2. Authorize the Security Assessment Notification Portal to access basic information from your Salesforce instance (e.g. Organization Identification Number, Contact Information). Authorization must be performed by a Salesforce System Administrator who is authenticated to their production Salesforce instance (Developer, Test, Trial and Sandbox instances will not authenticate correctly). Once authenticated via your Production instance, you can submit the Organization ID of the Salesforce instance to be tested (e.g.

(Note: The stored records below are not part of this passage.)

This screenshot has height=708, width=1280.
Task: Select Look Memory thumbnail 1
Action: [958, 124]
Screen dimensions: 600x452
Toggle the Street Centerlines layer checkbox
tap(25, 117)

Production, Developer, Test, Trial and Sandbox).
3. Download the Security Assessment Agreement from the hyperlink, review the agreement, and accept the terms noted in the agreement by checking the checkbox.
Important: In the event a valid written Security Assessment Agreement (SAA) exists between Customer and Salesforce with respect to the same subject matter contemplated herein, the terms and conditions of such existing SAA shall supersede the SAA terms and conditions electronically accepted by Customer herein.

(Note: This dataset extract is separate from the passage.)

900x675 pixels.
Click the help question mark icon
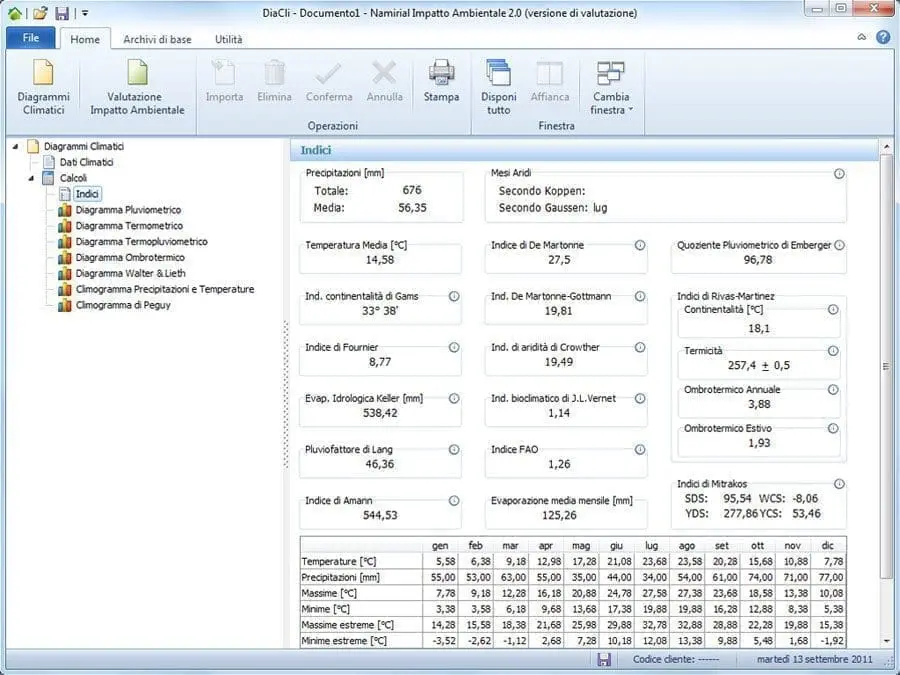883,38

Note: Salesforce doesn't accept redlines of the Security Assessment Agreement.
4. Complete all contact information and testing information fields and click Register in order to submit the request.
5. If submitted successfully, a confirmation email will be sent to the email address auto populated under the section “Your Contact Info” and should appear as follows.

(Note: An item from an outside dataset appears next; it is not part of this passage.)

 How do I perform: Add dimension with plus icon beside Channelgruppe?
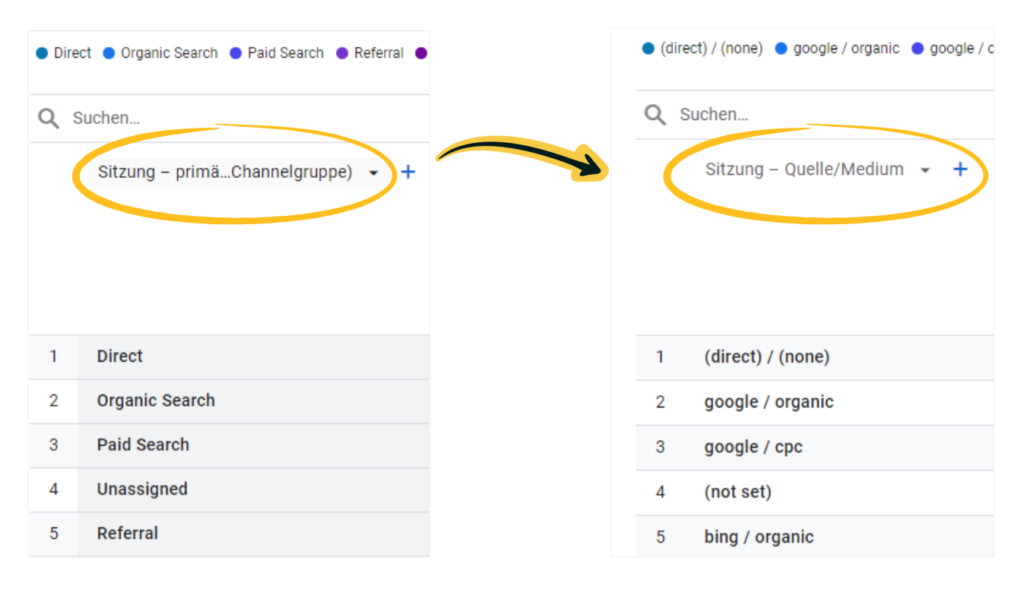coord(408,172)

6. Salesforce will review and approve the Security Assessment request. A confirmation email will be sent to the email address auto populated under the field “Your Contact Info” and should appear as follows.
Process Requirements and Restrictions
- Manual testing can be performed at anytime, however, all automated testing needs to be restricted to the weekend (Friday 21:00 PST - Sunday 23:59 PST). You're required to accept the Security Assessment Agreement and submit relevant contact and testing information as noted in step 3 and 4 prior to starting any testing.
- Customers are not permitted to perform a security assessment during a major upgrade or maintenance window on the instance they wish to assess. This schedule can be validated by visiting the public trust website.
Frequently Asked Questions
What data is accessed once authorization is given to the Security Assessment Notification Portal?
The Security Assessment Notification Portal requires that you authorize the form to fetch basic information from your Salesforce Organization and User. This is limited in scope and does not capture any session information or additional data other than Organization ID and Contact information.
We performed an assessment without following the request process, what now?
If the Security Assessment has been performed and was not scheduled through the Security Assessment Notification Portal, you are required to complete the process retroactively. Please complete steps 1-5 above.
Redlines are not accepted on the Security Assessment Agreement, however, our legal is not comfortable with the terms. What do we do?
Please work with your Salesforce Account Team point of contact to engage Salesforce legal counsel in discussing why redlines to the agreement are a non-starter.
Why is our Assessment running into bandwidth restriction issues?
Please log a Support case in the Help & Training portal requesting a temporary increase in limits. In the ticket, please provide a clear business justification and the timeframe for the temporary increase. The request will be submitted to the force.com sites product manager for approval. In addition, be sure to engage your respective Account Executive to sponsor the request.
What is the next step after the Security Assessment is complete and we have findings for review?
Salesforce requires you to validate all findings before circling back to us. This will require a security resource on your end to review and validate findings (especially for automated scanner report output). Review the Platform Security FAQ to assist customers in identifying common false positives.
Any outstanding vulnerabilities should be reported to Salesforce via a Support case through the Help & Training portal, and must include the following information:
- Confirmation number provided in step 5 once the submission process is completed.
- Summary of all findings and associated severity level of each finding.
- Detail assessment report noting each finding.
- Definitively demonstrate how to reproduce the vulnerability.
- Provide applicable HTTP requests/responses.
- Notation as to why this example is believed to be a finding
Note: This process will not cover any vulnerabilities found with custom development (e.g. apex/vf/sites, etc). You'll need to validate and fix any findings with your custom development.